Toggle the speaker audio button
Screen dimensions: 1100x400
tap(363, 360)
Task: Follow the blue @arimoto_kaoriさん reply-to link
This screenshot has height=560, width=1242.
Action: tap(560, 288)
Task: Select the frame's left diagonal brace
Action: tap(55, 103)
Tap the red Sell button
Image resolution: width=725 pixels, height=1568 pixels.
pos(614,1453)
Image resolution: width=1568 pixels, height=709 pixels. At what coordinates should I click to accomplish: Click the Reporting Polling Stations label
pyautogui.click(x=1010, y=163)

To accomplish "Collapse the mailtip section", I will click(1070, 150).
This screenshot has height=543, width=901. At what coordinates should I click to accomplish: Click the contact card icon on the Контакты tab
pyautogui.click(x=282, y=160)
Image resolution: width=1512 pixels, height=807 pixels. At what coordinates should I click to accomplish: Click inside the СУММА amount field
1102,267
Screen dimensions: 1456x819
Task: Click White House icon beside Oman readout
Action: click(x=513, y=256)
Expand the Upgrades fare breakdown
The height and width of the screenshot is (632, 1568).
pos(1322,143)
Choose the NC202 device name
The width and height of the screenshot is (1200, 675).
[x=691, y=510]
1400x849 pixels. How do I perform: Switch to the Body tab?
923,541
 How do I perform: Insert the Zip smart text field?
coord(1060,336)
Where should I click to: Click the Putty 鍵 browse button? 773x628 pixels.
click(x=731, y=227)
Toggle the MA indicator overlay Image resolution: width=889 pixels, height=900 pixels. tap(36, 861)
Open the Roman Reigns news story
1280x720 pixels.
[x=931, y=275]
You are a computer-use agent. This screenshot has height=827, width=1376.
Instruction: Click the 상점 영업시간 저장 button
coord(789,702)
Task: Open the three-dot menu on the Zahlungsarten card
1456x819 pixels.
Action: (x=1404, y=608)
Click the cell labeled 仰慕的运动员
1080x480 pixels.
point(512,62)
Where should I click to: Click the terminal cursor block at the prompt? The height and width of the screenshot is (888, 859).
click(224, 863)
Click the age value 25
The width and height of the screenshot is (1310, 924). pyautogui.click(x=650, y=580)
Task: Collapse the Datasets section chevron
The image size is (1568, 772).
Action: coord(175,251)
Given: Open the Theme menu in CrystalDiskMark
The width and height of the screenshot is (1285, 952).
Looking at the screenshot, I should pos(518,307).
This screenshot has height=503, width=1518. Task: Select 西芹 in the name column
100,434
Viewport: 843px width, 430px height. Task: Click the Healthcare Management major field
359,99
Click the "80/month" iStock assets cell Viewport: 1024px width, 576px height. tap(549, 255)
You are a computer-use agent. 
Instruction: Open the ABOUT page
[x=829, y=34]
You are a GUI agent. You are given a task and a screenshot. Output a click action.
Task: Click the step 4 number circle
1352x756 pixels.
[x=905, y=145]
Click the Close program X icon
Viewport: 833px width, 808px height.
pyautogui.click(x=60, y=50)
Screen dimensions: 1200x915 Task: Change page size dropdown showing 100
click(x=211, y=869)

============================================================

#### Directions for this task
Rewrite all of the records above, substituting "Screen resolution" for "Image resolution" and leaving everything else unchanged.

#### The answer
Toggle the speaker audio button
Screen dimensions: 1100x400
tap(363, 360)
Task: Follow the blue @arimoto_kaoriさん reply-to link
This screenshot has height=560, width=1242.
Action: tap(560, 288)
Task: Select the frame's left diagonal brace
Action: tap(55, 103)
Tap the red Sell button
Screen resolution: width=725 pixels, height=1568 pixels.
pos(614,1453)
Screen resolution: width=1568 pixels, height=709 pixels. At what coordinates should I click to accomplish: Click the Reporting Polling Stations label
pyautogui.click(x=1010, y=163)

To accomplish "Collapse the mailtip section", I will click(1070, 150).
This screenshot has height=543, width=901. At what coordinates should I click to accomplish: Click the contact card icon on the Контакты tab
pyautogui.click(x=282, y=160)
Screen resolution: width=1512 pixels, height=807 pixels. At what coordinates should I click to accomplish: Click inside the СУММА amount field
1102,267
Screen dimensions: 1456x819
Task: Click White House icon beside Oman readout
Action: click(x=513, y=256)
Expand the Upgrades fare breakdown
The height and width of the screenshot is (632, 1568).
pos(1322,143)
Choose the NC202 device name
The width and height of the screenshot is (1200, 675).
[x=691, y=510]
1400x849 pixels. How do I perform: Switch to the Body tab?
923,541
 How do I perform: Insert the Zip smart text field?
coord(1060,336)
Where should I click to: Click the Putty 鍵 browse button? 773x628 pixels.
click(x=731, y=227)
Toggle the MA indicator overlay Screen resolution: width=889 pixels, height=900 pixels. tap(36, 861)
Open the Roman Reigns news story
1280x720 pixels.
[x=931, y=275]
You are a computer-use agent. This screenshot has height=827, width=1376.
Instruction: Click the 상점 영업시간 저장 button
coord(789,702)
Task: Open the three-dot menu on the Zahlungsarten card
1456x819 pixels.
Action: (x=1404, y=608)
Click the cell labeled 仰慕的运动员
1080x480 pixels.
point(512,62)
Where should I click to: Click the terminal cursor block at the prompt? The height and width of the screenshot is (888, 859).
click(224, 863)
Click the age value 25
The width and height of the screenshot is (1310, 924). pyautogui.click(x=650, y=580)
Task: Collapse the Datasets section chevron
The image size is (1568, 772).
Action: coord(175,251)
Given: Open the Theme menu in CrystalDiskMark
The width and height of the screenshot is (1285, 952).
Looking at the screenshot, I should pos(518,307).
This screenshot has height=503, width=1518. Task: Select 西芹 in the name column
100,434
Viewport: 843px width, 430px height. Task: Click the Healthcare Management major field
359,99
Click the "80/month" iStock assets cell Viewport: 1024px width, 576px height. tap(549, 255)
You are a computer-use agent. 
Instruction: Open the ABOUT page
[x=829, y=34]
You are a GUI agent. You are given a task and a screenshot. Output a click action.
Task: Click the step 4 number circle
1352x756 pixels.
[x=905, y=145]
Click the Close program X icon
Viewport: 833px width, 808px height.
pyautogui.click(x=60, y=50)
Screen dimensions: 1200x915 Task: Change page size dropdown showing 100
click(x=211, y=869)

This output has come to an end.